[Dataset items]
● ● ●

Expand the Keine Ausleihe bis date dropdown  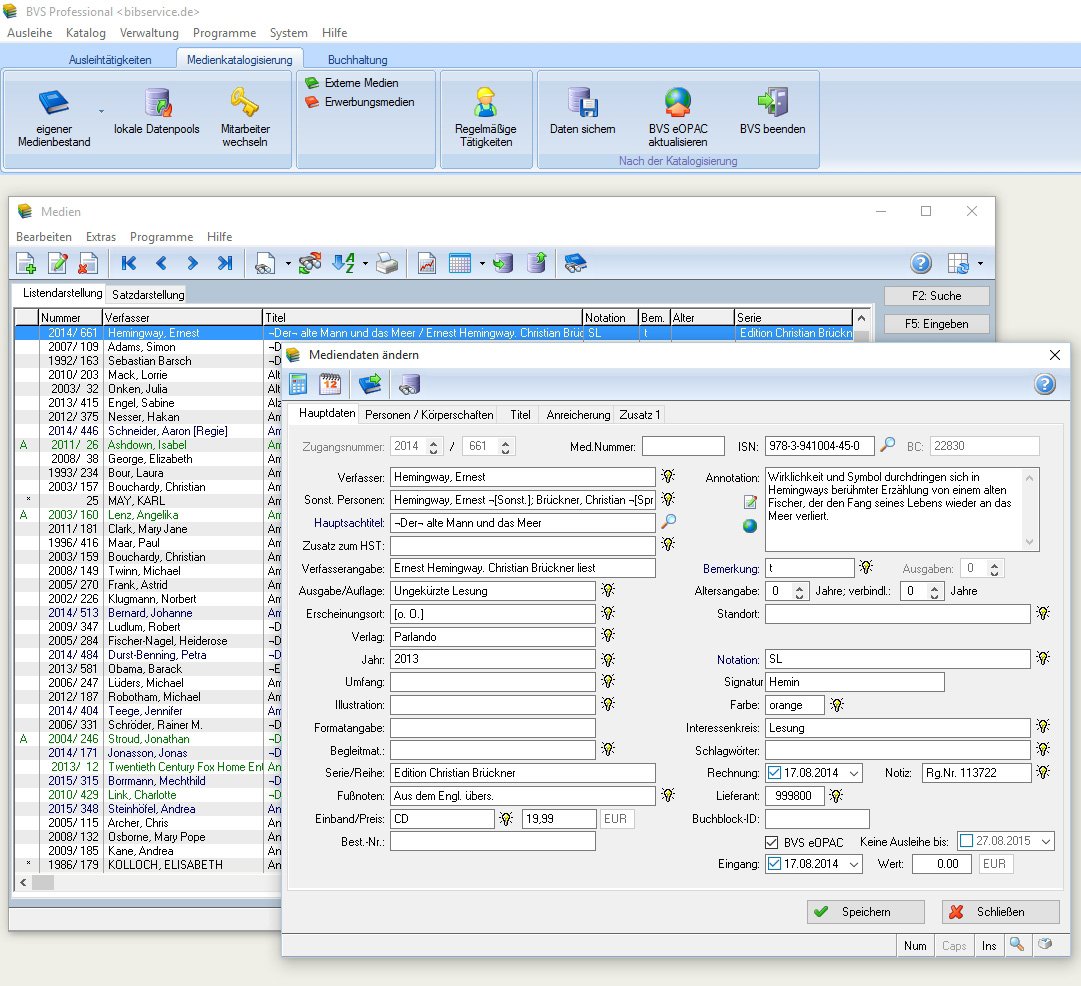[1045, 842]
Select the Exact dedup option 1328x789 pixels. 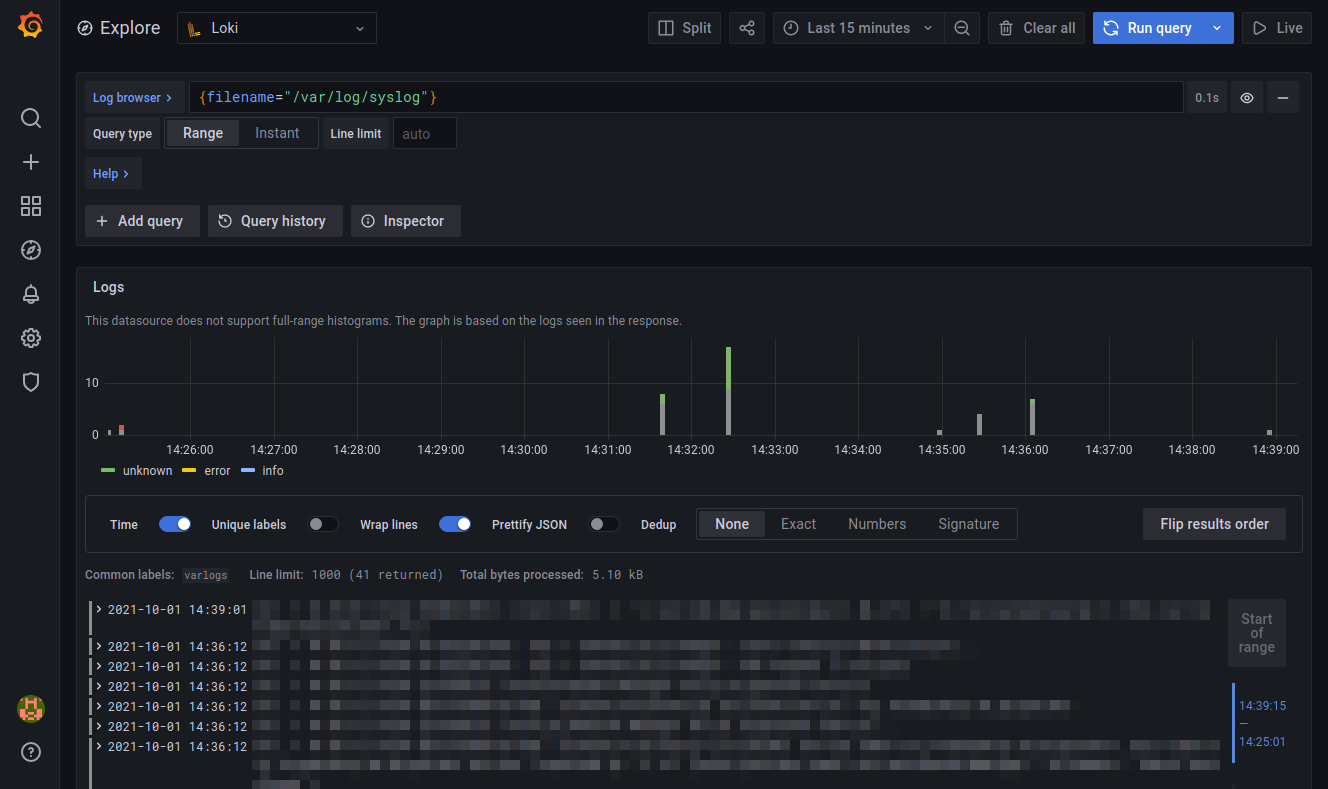click(x=798, y=524)
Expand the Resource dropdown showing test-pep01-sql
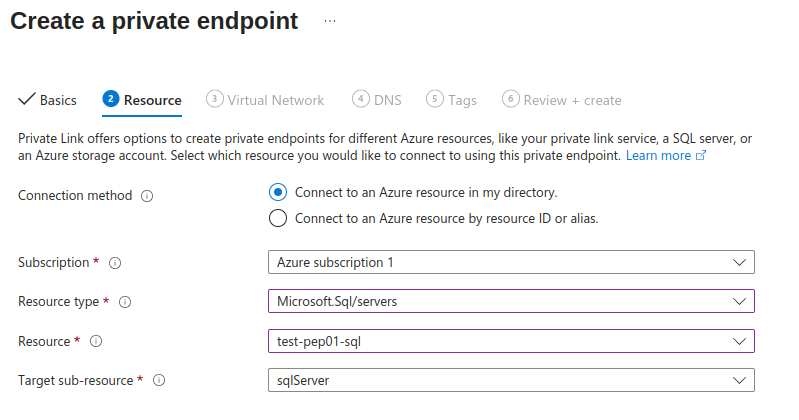This screenshot has width=799, height=420. tap(511, 341)
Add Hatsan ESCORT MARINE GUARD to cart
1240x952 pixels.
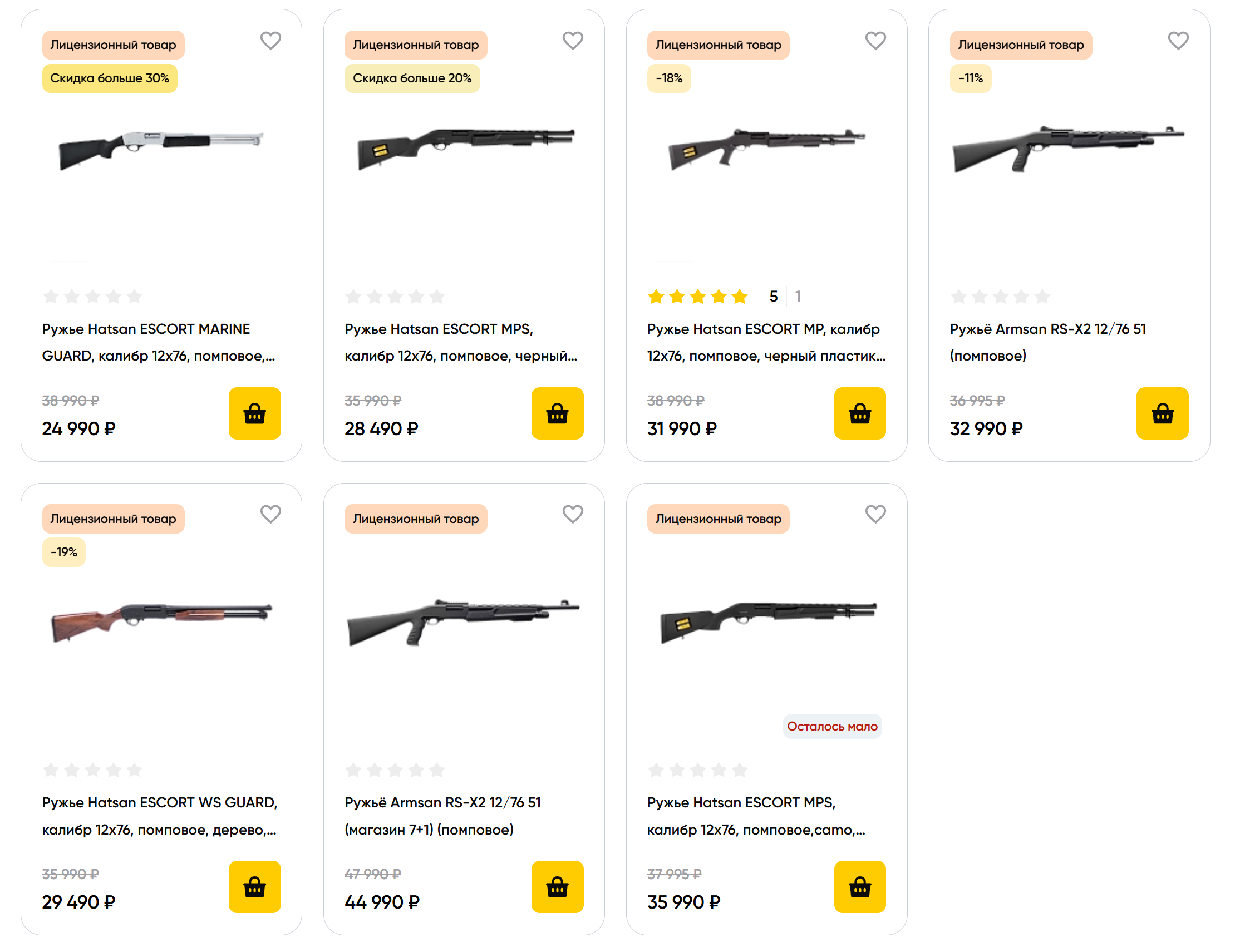254,413
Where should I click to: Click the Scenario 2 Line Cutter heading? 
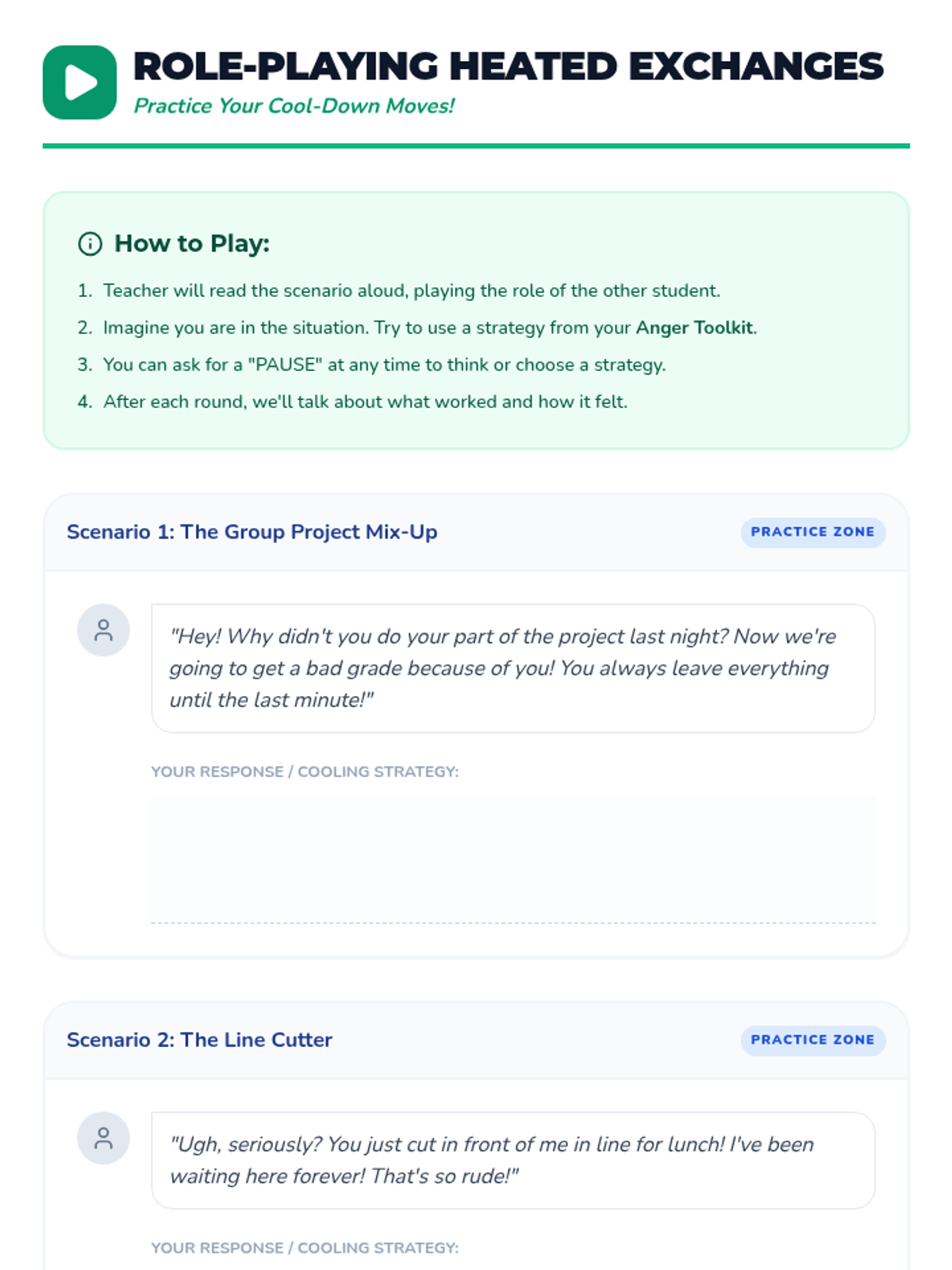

● ● ●

## Your task
Copy exactly the lines from the line that contains "Add Hatsan ESCORT MARINE GUARD to cart" through the last line of the records above, both ends included, but leave out the pictures.

## Answer to the exercise
Add Hatsan ESCORT MARINE GUARD to cart
1240x952 pixels.
254,413
Where should I click to: Click the Scenario 2 Line Cutter heading? 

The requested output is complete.